Run the following commands to execute the compilation script to start sample compilation:

cd ${HOME}/samples/cplusplus/level2_simple_inference/6_other/super_resolution_dynamic/scripts    
bash sample_build.sh

Sample Running

Note: If the development environment and operating environment are set up on the same server, skip step 1 and go to step 2 directly.

  1. Run the following commands to upload the super_resolution_dynamic directory in the development environment to any directory in the operating environment, for example, /home/HwHiAiUser, and log in to the operating environment (host) as the running user (HwHiAiUser):

    # In the following information, xxx.xxx.xxx.xxx is the IP address of the operating environment. The IP address of Atlas 200 DK is 192.168.1.2 when it is connected over the USB port, and that of Atlas 300 (AI1s) is the corresponding public IP address.
    scp -r ${HOME}/samples/cplusplus/level2_simple_inference/6_other/super_resolution_dynamic HwHiAiUser@xxx.xxx.xxx.xxx:/home/HwHiAiUser    
    ssh HwHiAiUser@xxx.xxx.xxx.xxx     
    cd ${HOME}/super_resolution_dynamic/scripts
    
  2. Execute the script to run the sample.

    bash sample_run.sh
    

    Note: You can also run the following commands to select the resolution. The first and second input parameters of the executable program must be replaced with the actual height and width, respectively. The resolution must be one of the resolutions specified by the --dynamic_image_size parameter during model conversion.
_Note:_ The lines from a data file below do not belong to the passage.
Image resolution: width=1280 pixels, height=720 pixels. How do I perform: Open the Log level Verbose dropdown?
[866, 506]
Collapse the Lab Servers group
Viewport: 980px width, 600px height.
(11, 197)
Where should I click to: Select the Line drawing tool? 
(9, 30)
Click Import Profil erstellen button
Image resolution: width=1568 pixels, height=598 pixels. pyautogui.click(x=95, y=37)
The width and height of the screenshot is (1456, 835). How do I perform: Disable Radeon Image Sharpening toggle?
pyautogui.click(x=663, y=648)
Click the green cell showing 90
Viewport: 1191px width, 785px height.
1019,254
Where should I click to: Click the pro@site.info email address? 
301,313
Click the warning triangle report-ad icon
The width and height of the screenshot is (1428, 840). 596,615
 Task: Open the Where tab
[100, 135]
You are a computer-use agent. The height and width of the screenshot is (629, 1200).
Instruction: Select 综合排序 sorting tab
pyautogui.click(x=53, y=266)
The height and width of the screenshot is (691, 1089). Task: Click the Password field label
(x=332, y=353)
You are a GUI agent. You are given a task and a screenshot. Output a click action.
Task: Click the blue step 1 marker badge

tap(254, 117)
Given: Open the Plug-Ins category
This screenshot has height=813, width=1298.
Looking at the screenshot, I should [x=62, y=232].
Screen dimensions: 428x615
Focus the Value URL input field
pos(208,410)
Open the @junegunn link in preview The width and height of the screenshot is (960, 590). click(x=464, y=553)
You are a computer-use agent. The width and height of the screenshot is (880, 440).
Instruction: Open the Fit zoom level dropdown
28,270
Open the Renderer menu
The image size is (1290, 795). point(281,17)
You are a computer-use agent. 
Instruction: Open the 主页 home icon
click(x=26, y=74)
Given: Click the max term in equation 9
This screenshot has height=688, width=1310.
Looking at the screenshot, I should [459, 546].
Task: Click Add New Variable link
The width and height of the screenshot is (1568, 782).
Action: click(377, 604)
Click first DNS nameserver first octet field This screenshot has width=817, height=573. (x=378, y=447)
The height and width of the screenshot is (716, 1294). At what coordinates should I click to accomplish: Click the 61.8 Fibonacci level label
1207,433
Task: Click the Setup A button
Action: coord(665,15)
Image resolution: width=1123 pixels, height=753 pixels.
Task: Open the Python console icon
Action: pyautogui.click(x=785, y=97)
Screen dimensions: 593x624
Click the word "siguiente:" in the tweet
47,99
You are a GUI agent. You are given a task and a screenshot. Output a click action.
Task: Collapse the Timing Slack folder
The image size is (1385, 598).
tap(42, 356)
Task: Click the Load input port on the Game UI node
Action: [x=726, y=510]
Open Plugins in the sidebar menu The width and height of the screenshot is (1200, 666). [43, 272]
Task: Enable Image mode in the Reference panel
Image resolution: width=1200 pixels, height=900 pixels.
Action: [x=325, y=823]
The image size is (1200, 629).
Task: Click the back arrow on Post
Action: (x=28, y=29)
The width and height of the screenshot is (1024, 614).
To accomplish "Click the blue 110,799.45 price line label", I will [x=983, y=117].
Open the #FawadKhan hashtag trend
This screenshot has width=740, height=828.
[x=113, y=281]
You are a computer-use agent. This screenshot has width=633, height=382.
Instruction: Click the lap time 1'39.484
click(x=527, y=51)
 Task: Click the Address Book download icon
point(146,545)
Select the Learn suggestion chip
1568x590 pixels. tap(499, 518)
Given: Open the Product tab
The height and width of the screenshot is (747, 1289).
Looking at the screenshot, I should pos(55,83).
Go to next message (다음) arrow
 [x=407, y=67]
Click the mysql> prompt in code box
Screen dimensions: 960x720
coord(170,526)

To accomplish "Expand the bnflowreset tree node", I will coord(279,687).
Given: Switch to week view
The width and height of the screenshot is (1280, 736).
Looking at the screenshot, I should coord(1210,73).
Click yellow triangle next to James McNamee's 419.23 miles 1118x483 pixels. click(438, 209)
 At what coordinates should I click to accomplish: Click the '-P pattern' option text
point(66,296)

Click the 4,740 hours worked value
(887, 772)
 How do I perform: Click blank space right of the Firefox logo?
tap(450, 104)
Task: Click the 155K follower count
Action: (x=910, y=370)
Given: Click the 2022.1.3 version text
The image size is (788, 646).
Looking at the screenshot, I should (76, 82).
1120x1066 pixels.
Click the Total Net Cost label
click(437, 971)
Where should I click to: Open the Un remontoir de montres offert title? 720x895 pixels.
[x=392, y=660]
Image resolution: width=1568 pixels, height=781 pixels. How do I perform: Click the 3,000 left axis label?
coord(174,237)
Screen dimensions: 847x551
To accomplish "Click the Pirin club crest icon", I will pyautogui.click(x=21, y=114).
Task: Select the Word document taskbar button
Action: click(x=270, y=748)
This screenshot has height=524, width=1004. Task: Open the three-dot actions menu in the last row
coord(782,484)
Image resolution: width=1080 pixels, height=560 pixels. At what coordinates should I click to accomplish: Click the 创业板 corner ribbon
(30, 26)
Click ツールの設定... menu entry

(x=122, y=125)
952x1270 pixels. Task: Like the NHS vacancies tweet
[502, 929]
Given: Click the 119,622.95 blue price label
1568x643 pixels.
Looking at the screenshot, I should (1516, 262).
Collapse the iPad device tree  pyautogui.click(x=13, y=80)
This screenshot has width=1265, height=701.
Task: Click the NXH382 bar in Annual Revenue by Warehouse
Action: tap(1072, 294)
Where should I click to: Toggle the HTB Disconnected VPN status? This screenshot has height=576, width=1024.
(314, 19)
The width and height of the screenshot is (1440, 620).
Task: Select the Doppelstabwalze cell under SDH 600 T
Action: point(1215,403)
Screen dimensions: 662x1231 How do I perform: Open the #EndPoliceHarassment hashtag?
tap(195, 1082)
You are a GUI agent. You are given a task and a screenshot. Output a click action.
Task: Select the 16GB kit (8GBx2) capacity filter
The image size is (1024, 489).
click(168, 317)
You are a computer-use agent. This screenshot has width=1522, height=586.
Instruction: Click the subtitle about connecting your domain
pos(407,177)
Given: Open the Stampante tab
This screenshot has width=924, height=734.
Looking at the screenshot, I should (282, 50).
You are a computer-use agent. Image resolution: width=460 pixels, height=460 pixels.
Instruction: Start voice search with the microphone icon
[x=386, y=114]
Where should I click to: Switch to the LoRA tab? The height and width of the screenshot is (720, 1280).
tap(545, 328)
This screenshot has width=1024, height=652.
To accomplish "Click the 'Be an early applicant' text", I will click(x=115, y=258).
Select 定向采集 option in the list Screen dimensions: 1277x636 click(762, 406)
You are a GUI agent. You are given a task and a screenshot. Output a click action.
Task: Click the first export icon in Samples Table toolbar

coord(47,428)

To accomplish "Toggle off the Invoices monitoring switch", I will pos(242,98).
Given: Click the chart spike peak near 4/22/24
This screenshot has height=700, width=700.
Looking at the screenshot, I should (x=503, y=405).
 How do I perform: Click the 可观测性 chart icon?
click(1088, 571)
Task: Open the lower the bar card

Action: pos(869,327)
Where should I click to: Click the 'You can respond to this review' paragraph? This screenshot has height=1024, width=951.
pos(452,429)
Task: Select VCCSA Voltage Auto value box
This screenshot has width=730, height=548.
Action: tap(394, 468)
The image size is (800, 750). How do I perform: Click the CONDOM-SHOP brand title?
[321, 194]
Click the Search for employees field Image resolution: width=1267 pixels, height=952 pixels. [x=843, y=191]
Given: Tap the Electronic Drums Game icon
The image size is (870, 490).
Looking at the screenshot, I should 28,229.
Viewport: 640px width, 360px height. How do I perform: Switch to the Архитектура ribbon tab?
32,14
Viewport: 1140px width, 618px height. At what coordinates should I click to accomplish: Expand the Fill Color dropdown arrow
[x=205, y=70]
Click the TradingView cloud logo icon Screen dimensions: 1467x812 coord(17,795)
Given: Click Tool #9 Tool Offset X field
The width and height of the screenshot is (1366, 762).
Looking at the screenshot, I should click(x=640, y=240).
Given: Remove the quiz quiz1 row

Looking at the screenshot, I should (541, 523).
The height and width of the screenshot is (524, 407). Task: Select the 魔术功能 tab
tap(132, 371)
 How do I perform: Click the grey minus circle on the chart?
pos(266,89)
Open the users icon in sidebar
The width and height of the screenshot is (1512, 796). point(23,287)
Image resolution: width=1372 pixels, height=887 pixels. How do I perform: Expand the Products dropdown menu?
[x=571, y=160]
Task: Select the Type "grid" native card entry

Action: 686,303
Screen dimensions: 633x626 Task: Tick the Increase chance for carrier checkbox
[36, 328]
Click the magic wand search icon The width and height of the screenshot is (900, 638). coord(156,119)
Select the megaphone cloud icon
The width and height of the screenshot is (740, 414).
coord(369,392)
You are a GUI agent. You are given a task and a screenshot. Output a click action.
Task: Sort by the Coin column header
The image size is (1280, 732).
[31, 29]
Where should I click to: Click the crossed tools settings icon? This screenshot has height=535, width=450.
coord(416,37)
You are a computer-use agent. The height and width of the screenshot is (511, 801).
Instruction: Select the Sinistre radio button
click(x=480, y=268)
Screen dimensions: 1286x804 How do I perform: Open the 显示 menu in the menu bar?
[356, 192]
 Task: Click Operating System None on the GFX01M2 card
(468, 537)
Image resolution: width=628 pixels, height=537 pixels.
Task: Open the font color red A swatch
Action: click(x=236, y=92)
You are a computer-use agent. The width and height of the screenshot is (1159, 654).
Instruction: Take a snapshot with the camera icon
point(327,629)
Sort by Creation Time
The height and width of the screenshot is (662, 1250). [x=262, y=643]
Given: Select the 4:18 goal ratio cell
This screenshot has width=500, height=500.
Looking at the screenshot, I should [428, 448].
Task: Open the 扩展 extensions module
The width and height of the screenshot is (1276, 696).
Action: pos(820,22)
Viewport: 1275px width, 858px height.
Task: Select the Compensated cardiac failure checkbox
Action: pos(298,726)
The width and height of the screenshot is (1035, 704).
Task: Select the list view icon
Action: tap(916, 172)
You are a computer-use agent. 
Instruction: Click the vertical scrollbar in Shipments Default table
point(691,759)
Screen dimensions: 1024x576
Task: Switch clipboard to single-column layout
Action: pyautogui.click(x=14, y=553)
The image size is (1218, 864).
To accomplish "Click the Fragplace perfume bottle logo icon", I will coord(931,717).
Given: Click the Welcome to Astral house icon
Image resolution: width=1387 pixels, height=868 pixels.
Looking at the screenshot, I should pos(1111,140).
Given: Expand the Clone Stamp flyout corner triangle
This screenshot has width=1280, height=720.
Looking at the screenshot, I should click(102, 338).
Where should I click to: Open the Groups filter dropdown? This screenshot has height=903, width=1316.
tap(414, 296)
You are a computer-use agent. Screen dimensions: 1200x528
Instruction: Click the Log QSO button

     ./main ../data 256 256     
     ./main ../data 512 512     
     ./main ../data 288 288     
    

Result Viewing

After the execution is complete, an inferred image is generated in the /out/output directory of the sample project.

Common Errors

For details about how to rectify the errors, see Troubleshooting. If an error is not included in Wiki, submit an issue to the samples repository.